Land Valuation Act – Part 3

trekkersLike the famous St Peter’s fish endemic to the Sea of Galilee and highly prized for its exceptional health benefits, we have dashed one way, only to vaguely see something we didn’t like shimmering in the distance through the water, now we go another. In a restaurant in Craighall Park in Johannesburg, a relative of the presidency was clearly overheard making the following remark at about 09h30 on a Tuesday in late September 2014, in English, “We all know why Malusi is making it more difficult to get visas. It’s to keep out the Europeans and Americans. We don’t need more whites owning this country”. Although this was heard directly by the author, from not more than 750mm away, this hearsay anecdote is not intended to be a definitive piece of evidence of conspiracy. Read on.

Then, in February 2015, we heard the president say in his state of the nation address that foreigners’ freehold property rights would be converted to leasehold, under the Land Holdings parliamentary bill.

The Land Holdings bill would also limit the amount of land which could be owned by any individual to 12,000 hectares.
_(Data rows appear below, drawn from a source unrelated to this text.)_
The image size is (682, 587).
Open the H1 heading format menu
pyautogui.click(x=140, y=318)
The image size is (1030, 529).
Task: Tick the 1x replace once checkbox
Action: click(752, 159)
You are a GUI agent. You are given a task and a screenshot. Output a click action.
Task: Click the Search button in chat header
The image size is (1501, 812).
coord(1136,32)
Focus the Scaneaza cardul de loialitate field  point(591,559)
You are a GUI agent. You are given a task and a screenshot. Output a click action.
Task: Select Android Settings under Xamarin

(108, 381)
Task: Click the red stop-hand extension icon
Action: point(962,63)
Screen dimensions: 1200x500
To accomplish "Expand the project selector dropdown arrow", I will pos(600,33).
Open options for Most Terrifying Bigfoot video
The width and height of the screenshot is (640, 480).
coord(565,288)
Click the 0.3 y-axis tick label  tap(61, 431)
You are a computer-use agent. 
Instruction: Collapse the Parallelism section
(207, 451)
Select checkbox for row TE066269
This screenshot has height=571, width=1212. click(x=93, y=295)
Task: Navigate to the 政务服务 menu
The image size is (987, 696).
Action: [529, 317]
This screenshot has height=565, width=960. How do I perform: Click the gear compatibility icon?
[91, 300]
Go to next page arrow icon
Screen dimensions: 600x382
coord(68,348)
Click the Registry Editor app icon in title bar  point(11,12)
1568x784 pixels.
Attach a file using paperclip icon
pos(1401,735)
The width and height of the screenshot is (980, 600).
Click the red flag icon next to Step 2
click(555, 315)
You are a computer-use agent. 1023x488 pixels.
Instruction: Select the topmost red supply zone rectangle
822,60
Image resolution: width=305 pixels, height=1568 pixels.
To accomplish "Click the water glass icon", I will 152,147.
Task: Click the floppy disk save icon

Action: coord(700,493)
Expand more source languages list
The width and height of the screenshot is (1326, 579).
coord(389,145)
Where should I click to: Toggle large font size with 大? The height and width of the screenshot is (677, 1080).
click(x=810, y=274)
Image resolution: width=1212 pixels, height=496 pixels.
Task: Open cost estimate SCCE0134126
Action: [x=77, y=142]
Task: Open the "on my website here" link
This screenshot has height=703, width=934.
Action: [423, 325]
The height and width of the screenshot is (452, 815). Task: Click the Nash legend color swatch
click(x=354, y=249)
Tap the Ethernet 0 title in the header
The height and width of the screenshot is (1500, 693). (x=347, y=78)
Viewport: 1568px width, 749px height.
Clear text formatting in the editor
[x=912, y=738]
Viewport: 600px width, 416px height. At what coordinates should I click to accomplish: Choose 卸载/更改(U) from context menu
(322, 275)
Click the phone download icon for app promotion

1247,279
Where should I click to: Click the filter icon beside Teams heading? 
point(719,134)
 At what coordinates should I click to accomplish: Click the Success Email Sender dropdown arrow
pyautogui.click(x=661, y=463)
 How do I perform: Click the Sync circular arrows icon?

The presidency then elaborated a few days later that the government would purchase the excess land, where applicable, and redistribute it. To be fair, it’s not uncommon for countries to limit the amount of land which non-citizens and juristic persons (such as companies with foreign ownership) may own. ´But perhaps you, like us, are beginning to think “Well, there’s nothing wrong with a fish seeing a torn-off piece of net floating in a lake, either. The problem, Dear Author, only comes when one piece of net is attached to another and another, and they envelope our little shoal of fish”. That’s the thing. Consider the following now.

On 5th March 2015, at the opening of the House of Traditional Leaders, President Jacob Zuma made what Anthea Jeffery called “an impassioned plea” to traditional leaders to obtain good lawyers and to get in on the act of claiming land. If there was ever a blatant attempt to get people to take something to which they apparently did not believe themselves entitled, it is this. How it is that the media have not made hay out of the President’s strident urgings, we’ll never understand.

Now, consider that the government openly says that it anticipates receiving something like 380,000 land claims over this second period; versus the 79,000 claims whose successful portion equalled 2.63% of the land and R18,000,000,000, from the first period! Is one exclamation mark enough?

Please give a moment’s thought to the preceding statements.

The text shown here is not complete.